Module18 IoT and OT Hacking

Thursday, February 29, 2024 0 Comments

 Module 18: IoT Hacking & OT Hacking

Learn about packet-sniffing techniques and how to use them to discover

network vulnerabilities, as well as countermeasures to defend against sniffing

attacks. Hands-On Lab Exercises: Over 2 hands-on exercises with real-life

simulated targets to build skills on how to:

> Gather information using Online foot printing tools

> Capture and analyze IoT device traffic

Key topics covered:

> IoT Architecture

> IoT Communication Models

> OWASP Top 10 IoT Threats

> IoT Vulnerabilities

> IoT Hacking Methodology

> IoT Hacking Tools

> IoT Security Tools

> IT/OT Convergence (IIOT)

> ICS/SCADA

> OT Vulnerabilities

> OT Attacks

> OT Hacking Methodology

> OT Hacking Tools

> OT Security Tools

Section 01: IoT Hacking

Internet of things (IoT)

The Internet of things (IoT) describes physical objects (or groups of such objects) with sensors, processing ability, software, and other technologies that connect and exchange data with other devices and systems over the Internet or other communications networks.

Operational technology

Operational technology (OT) is hardware and software that detects or causes a change, through the direct monitoring and/or control of industrial equipment, assets, processes and events.

Heating, ventilation and air conditioning (HVAC)

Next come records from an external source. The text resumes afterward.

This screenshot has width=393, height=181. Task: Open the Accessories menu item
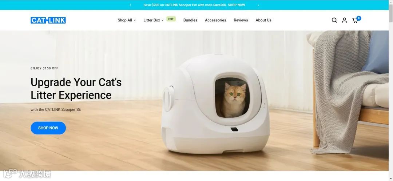coord(215,20)
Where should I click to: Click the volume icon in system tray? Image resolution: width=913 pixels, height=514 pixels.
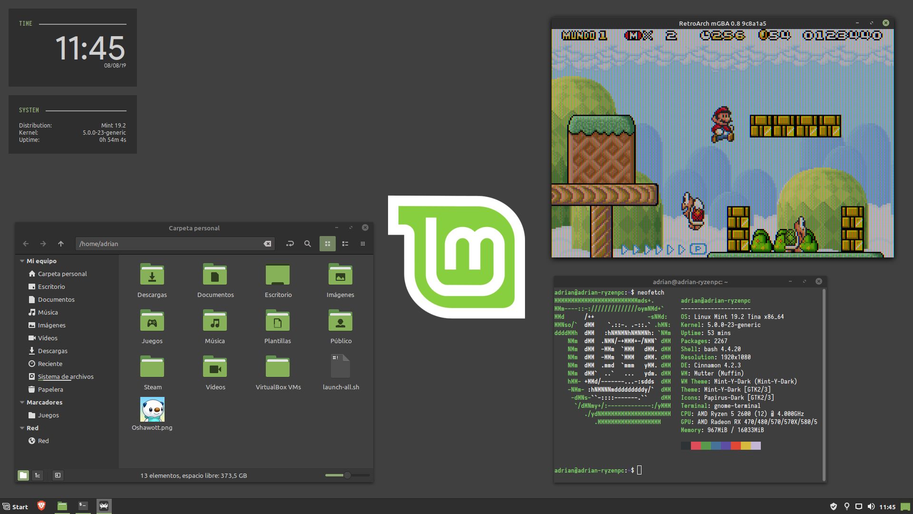coord(871,506)
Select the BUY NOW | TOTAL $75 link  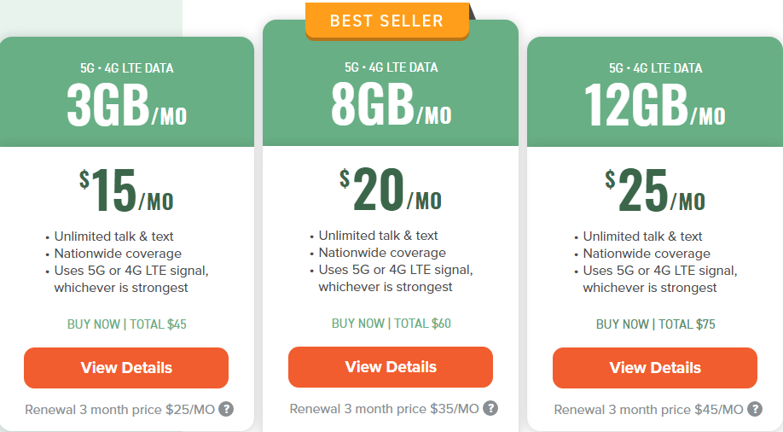point(655,324)
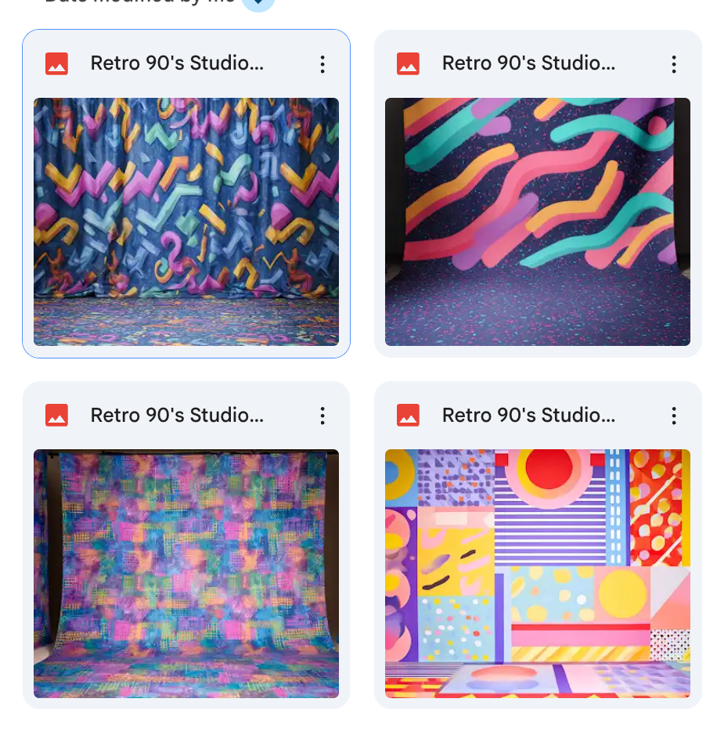Image resolution: width=717 pixels, height=731 pixels.
Task: Click file name above wavy ribbons backdrop
Action: 528,64
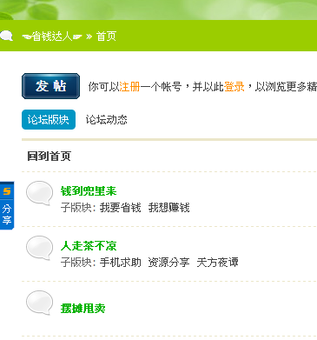Open the 分享 share side widget
Screen dimensions: 317x340
click(7, 214)
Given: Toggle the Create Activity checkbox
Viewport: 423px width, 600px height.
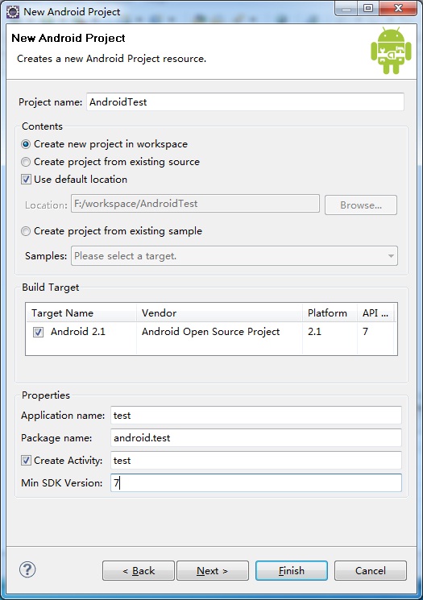Looking at the screenshot, I should point(26,461).
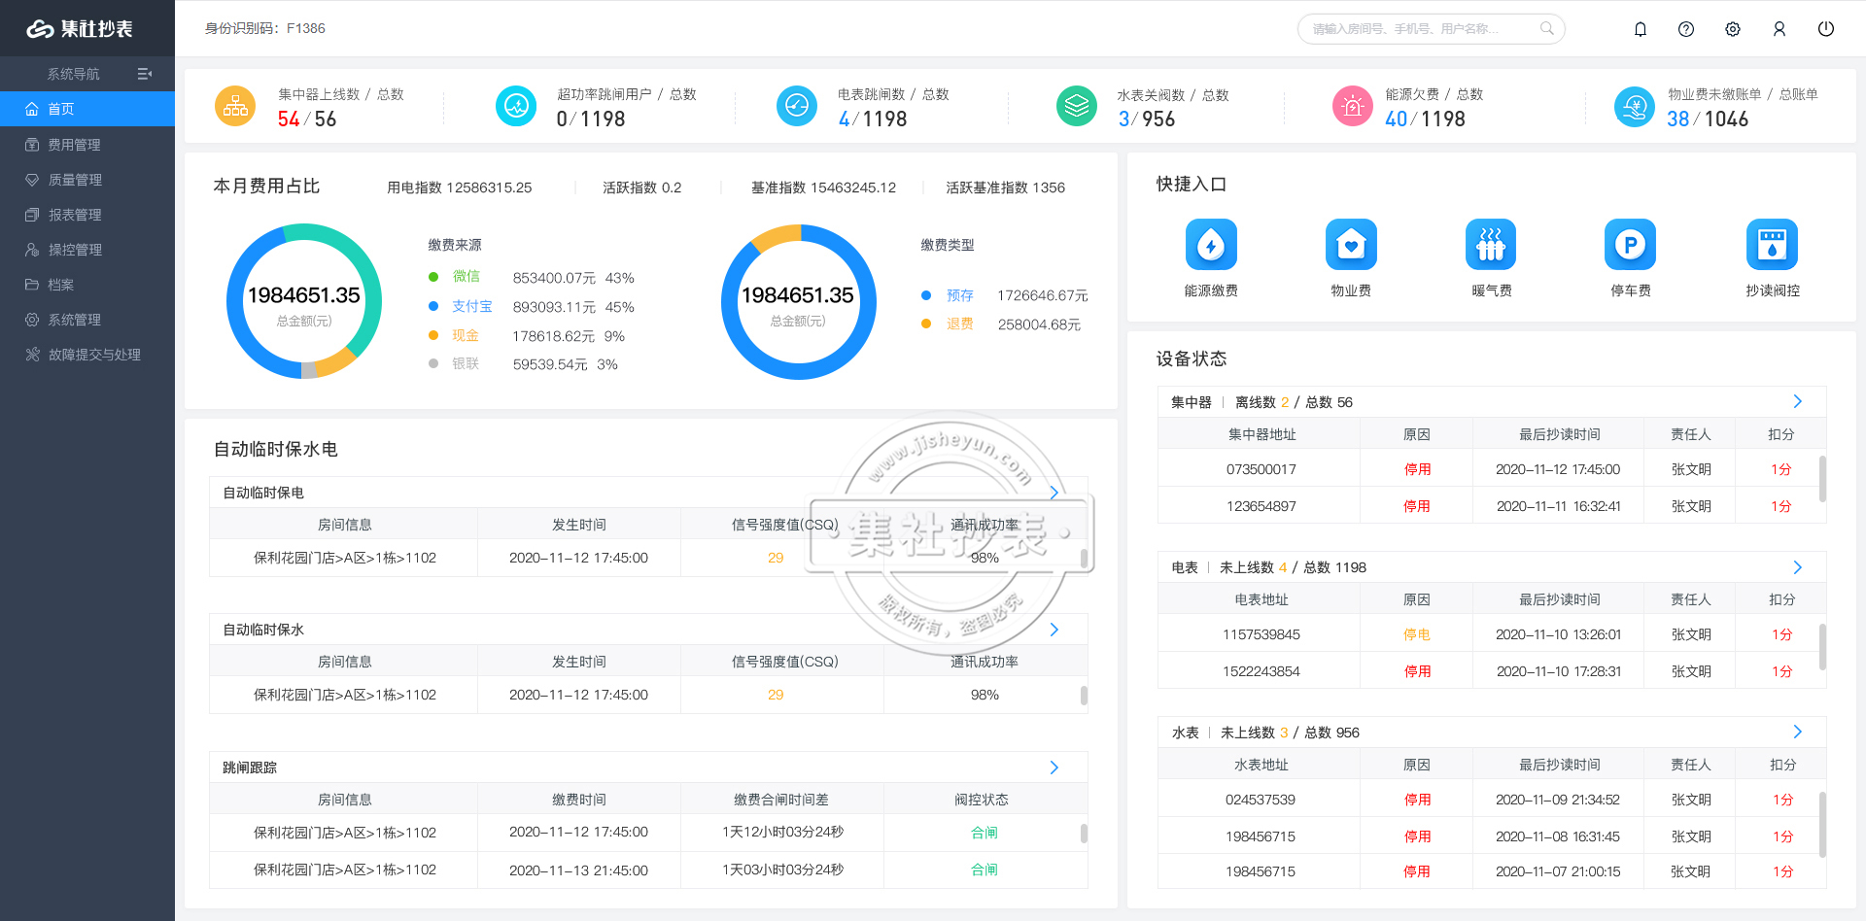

Heating, ventilation, and air conditioning (HVAC) is the use of various technologies to control the temperature, humidity, and purity of the air in an enclosed space. Its goal is to provide thermal comfort and acceptable indoor air quality.

OWASP Internet of things

The OWASP Internet of Things Project is designed to help manufacturers, developers, and consumers better understand the security issues associated with the Internet of Things, and to enable users in any context to make better security decisions when building, deploying, or assessing IoT technologies.

BlueBorne

BlueBorne is a type of security vulnerability with Bluetooth implementations in Android, iOS, Linux and Windows. It affects many electronic devices such as laptops, smart cars, smartphones and wearable gadgets.

Retinal scanner

A retinal scan is a biometric technique that uses unique patterns on a person's retina blood vessels. It is not to be confused with other ocular-based technologies: iris recognition, commonly called an "iris scan", and eye vein verification that uses scleral veins.

Section 02: OT Hacking

Operational technology (OT)

Operational technology (OT) is hardware and software that detects or causes a change, through the direct monitoring and/or control of industrial equipment, assets, processes and events.

Industrial control system (ICS)

An industrial control system (ICS) is an electronic control system and associated instrumentation used for industrial process control. Control systems can range in size from a few modular panel-mounted controllers to large interconnected and interactive distributed control systems (DCSs) with many thousands of field connections.

Supervisory control and data acquisition (SCADA)

Supervisory control and data acquisition (SCADA) is a control system architecture comprising computers, networked data communications and graphical user interfaces for high-level supervision of machines and processes.

Remote terminal unit

A remote terminal unit(RTU) is a microprocessor-controlled electronic device that interfaces objects in the physical world to a distributed control system or SCADA (supervisory control and data acquisition) system by transmitting telemetry data to a master system, and by using messages from the master supervisory system to control connected objects. Other terms that may be used for RTU are remote telemetry unit and remote telecontrol unit.

Programmable logic controller

A programmable logic controller (PLC) or programmable controller is an industrial computer that has been ruggedized and adapted for the control of manufacturing processes, such as assembly lines, machines, robotic devices, or any activity that requires high reliability, ease of programming, and process fault diagnosis. Dick Morley is considered as the father of PLC as he had invented the first PLC, the Modicon 084, for General Motors in 1968.

Distributed control system

A distributed control system (DCS) is a computerised control system for a process or plant usually with many control loops, in which autonomous controllers are distributed throughout the system, but there is no central operator supervisory control. This is in contrast to systems that use centralized controllers; either discrete controllers located at a central control room or within a central computer.

MITRE ATT&CK for ICS

ATT&CK for ICS is a knowledge base useful for describing the actions an adversary may take while operating within an ICS network. The knowledge base can be used to better characterize and describe post-compromise adversary behavior. Please see the overview page for more information about ATT&CK for ICS.

Lateral movement

Network Lateral Movement, or simply Lateral Movement, refers to the techniques that cyber attackers, or threat actors, use to progressively move through a network as they search for the key data and assets that are ultimately the target of their attack campaigns.

Command and control

This term is also in common use within the computer security industry and in the context of cyberwarfare. Here the term refers to the influence an attacker has over a compromised computer system that they control.

Zero trust

The zero trust security model, also known as zero trust architecture (ZTA), zero trust network architecture or zero trust network access (ZTNA), and sometimes known as perimeterless security, describes an approach to the design and implementation of IT systems.